Yeah Burr I actually wasn't expecting it, but the Geisemann's truly were the highest PAR bulbs I tested.

Just for an example, here is a Geisemann Super Flora, then a Truelumen Flora. Geisemann is over 30 more PAR. That is a significant difference. I have tests of other bulbs in the last few pages of my journal.

Whether it's worth it is a subject for debate. And that Powerveg 660 mentioned above provides a tremendous amount of color (it is REALLY red), but lower PAR. A good one to mix with other bulbs.


















Bump:


gus6464 said:


> Just looked at the PowerVeg 633 and 660 and they look super rad. Going to order a couple of both and run some combos in new tank. This is what I am thinking on my 8 bulb Powermodule.
> 
> Front to back
> 
> ...


You might also consider the ATI Purple Plus. Loads of color and quite good PAR compared to actinic.


----------



## gus6464 (Dec 19, 2011)

Greggz said:


> Yeah Burr I actually wasn't expecting it, but the Geisemann's truly were the highest PAR bulbs I tested.
> 
> Just for an example, here is a Geisemann Super Flora, then a Truelumen Flora. Geisemann is over 30 more PAR. That is a significant difference. I have tests of other bulbs in the last few pages of my journal.
> 
> ...


I hate the ati purple plus. Tried it in both reef and planted tanks and just didnt like the look of it and how it combined with other bulbs. I like the ATI True Actinic because visually it's almost invisible but it has tons of PAR and it has the highest PUR for chloro A.

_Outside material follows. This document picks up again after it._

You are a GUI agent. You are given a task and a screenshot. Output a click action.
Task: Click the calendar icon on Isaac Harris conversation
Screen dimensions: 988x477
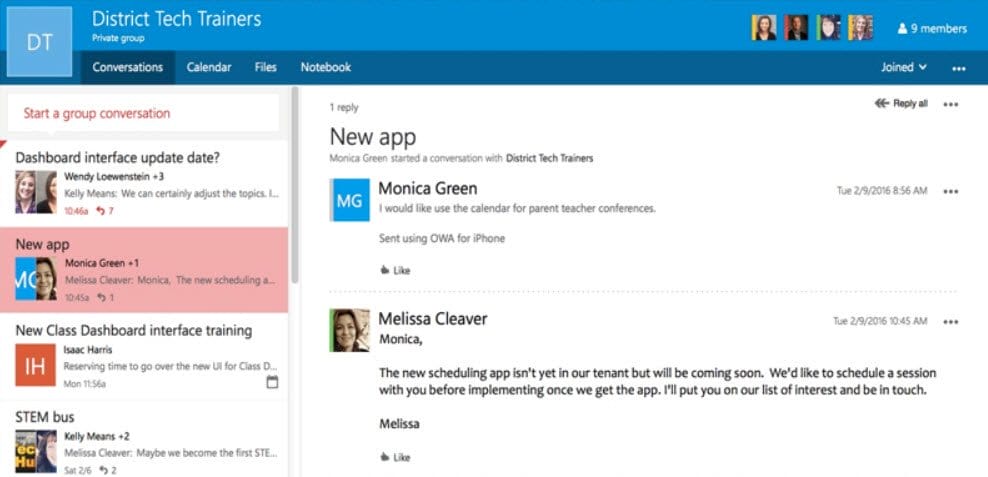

Anyone have a good source for those 660 and 633 bulbs in 2ft lengths? The prices online are kind of crazy.


----------



## Greggz (May 19, 2008)

gus6464 said:


> I hate the ati purple plus. Tried it in both reef and planted tanks and just didnt like the look of it and how it combined with other bulbs. I like the ATI True Actinic because visually it's almost invisible but it has tons of PAR and it has the highest PUR for chloro A.
> 
> Anyone have a good source for those 660 and 633 bulbs in 2ft lengths? The prices online are kind of crazy.


Yeah beauty is in the eye of the beholder. Personally I love it, but it's all a matter of personal taste.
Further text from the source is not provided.